Entre as regras que Futre
impunha ao compatriota era a hora de recolher obrigatório: “Às dez e meia da
noite era a hora do Porfírio ir para a cama. Muito contrariado e a pedir mais
um bocadinho, tal como as crianças. Mas não tinha hipótese. ‘Porfírio, está na
hora de recolher. Caminha’, dizia eu. ‘Paulo,
vá lá, mais uma horinha’, implorava ele. ‘Não pode ser. Vai lá para a caminha
que já te vou levar um copinho de leite’. Não estava a gozar. Passado um
bocado, eu e o César íamos ao quarto do Porfírio, dávamos-lhe o copo de leite,
ele bebia, apagávamos a luz e íamos embora.”

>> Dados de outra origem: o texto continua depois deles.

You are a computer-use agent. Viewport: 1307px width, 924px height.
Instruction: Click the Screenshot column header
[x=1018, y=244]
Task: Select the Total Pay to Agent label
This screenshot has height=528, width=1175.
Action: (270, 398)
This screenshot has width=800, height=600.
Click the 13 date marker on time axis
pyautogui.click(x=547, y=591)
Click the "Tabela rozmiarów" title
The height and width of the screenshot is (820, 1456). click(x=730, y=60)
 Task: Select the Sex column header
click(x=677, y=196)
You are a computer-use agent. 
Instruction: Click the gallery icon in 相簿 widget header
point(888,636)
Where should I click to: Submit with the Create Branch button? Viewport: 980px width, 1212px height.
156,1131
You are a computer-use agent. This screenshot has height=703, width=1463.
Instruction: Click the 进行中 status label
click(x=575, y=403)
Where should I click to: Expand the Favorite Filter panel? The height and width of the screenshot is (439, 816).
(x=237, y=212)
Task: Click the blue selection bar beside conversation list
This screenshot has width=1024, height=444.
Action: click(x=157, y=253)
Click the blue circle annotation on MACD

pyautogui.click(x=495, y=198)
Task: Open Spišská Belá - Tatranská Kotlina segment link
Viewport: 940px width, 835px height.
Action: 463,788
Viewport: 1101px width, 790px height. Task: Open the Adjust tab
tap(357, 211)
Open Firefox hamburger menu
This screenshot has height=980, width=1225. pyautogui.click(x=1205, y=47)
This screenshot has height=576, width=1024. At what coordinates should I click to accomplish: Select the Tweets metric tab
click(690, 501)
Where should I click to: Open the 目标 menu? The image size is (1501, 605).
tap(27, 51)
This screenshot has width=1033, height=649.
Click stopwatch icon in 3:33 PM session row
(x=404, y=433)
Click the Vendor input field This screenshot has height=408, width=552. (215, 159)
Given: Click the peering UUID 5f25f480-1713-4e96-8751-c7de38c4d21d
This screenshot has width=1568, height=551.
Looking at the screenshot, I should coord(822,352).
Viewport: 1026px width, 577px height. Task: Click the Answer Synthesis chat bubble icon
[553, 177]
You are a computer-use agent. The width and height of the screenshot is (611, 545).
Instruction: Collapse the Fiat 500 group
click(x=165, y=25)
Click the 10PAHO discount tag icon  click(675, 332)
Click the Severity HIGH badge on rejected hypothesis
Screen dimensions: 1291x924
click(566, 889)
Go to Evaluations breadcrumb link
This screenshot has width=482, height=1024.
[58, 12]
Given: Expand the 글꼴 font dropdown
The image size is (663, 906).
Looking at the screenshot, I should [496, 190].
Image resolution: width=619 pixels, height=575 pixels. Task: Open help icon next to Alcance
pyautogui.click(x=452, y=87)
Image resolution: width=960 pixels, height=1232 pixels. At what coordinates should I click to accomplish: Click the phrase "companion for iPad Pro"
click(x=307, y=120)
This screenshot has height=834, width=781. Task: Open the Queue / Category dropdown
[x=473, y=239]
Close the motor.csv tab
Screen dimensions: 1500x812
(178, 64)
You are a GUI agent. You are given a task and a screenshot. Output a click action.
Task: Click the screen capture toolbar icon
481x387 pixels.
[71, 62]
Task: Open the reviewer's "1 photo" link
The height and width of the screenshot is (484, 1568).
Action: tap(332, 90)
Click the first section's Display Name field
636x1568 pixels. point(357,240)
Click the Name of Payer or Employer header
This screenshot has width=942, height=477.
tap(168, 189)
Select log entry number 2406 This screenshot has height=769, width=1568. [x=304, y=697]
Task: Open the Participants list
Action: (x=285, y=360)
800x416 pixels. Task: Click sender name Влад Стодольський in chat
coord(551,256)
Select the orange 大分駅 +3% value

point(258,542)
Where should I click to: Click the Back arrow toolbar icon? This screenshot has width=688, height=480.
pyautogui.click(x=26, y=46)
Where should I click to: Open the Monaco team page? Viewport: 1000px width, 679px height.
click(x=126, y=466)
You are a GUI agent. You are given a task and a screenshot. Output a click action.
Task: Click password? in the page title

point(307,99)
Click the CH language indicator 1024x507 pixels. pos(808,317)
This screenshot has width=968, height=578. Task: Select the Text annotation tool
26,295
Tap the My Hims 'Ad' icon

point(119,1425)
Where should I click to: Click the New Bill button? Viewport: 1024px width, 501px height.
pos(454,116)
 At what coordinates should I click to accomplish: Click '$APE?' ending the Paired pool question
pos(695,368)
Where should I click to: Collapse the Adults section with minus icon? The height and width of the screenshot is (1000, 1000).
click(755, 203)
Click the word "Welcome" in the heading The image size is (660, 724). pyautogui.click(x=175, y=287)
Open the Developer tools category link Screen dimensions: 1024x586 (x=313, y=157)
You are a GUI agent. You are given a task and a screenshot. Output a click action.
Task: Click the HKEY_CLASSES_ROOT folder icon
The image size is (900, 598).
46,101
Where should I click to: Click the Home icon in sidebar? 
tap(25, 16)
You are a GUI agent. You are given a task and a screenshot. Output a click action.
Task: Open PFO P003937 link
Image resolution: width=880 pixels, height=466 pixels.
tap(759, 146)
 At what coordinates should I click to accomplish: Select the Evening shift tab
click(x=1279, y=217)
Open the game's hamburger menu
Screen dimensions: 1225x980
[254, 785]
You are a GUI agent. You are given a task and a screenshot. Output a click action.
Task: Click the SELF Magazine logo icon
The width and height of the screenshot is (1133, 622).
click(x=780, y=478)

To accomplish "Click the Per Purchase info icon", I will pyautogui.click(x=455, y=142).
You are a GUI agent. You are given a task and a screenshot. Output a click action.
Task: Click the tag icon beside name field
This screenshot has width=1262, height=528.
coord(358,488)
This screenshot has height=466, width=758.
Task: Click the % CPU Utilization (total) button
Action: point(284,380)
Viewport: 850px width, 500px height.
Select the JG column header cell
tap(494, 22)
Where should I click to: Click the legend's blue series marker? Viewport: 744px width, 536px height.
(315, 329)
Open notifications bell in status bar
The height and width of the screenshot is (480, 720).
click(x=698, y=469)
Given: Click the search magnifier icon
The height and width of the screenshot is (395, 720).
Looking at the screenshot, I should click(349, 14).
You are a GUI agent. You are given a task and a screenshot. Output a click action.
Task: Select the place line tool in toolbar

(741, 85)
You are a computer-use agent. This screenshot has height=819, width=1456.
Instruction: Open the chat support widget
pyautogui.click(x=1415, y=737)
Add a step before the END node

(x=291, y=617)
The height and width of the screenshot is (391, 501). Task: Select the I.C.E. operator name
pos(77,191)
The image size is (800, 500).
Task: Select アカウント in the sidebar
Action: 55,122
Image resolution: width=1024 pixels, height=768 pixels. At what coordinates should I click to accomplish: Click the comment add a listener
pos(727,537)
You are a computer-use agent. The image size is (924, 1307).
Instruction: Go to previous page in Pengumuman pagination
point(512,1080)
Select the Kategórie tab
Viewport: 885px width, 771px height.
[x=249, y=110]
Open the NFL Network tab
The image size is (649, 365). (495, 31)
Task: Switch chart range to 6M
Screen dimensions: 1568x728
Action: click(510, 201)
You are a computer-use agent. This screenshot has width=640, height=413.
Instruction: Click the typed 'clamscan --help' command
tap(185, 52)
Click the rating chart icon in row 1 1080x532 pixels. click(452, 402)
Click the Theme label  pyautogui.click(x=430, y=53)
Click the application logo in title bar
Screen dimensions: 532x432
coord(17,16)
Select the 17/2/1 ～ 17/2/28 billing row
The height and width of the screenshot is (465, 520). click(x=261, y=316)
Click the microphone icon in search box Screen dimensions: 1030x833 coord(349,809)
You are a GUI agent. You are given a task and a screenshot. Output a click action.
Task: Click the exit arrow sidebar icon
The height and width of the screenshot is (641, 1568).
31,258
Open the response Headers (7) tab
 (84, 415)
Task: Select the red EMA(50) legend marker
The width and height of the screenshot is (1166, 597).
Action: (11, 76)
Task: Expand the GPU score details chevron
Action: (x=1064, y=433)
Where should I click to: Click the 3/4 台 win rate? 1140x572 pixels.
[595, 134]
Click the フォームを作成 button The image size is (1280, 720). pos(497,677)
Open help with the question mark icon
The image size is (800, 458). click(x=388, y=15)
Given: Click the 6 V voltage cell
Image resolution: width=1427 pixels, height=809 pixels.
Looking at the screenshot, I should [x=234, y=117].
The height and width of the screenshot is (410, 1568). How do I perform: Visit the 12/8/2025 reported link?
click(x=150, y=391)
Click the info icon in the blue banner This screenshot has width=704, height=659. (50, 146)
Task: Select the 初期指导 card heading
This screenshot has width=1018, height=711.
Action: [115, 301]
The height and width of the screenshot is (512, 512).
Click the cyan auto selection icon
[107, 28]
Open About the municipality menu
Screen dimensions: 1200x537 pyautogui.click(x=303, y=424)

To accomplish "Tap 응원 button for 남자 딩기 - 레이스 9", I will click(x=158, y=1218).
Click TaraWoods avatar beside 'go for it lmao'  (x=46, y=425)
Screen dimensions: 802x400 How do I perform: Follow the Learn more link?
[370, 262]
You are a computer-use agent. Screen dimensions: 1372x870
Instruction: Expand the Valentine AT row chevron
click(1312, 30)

Também nos treinos a autoridade
de Futre
sobre Porfírio estava exposta. “Quando ele não passava a bola a ninguém, eu
mandava parar a sessão e discutia com ele à frente de toda a gente: ‘passa a
merda da bola.’”, recordou o antigo craque de Sporting,
FC
Porto, Benfica
e Atlético
Madrid.
“Nesses três meses que esteve
comigo, o Porfírio partiu tudo [quatro golos e várias assistências em 27 jogos
pelos hammers].
Foi o único período em que jogou futebol total. Tonou-se o ídolo dos adeptos do
West
Ham e parecia que ia disparar para uma grande carreira, mas nunca mais
voltou a atingir semelhante nível. Ainda coincidimos algumas vezes dentro de
campo e, num desses jogos, o meu joelho disse: ‘Chega, Paulinho.’”, lembrou Futre,
sobre a primeira vez em que anunciou o fim de carreira.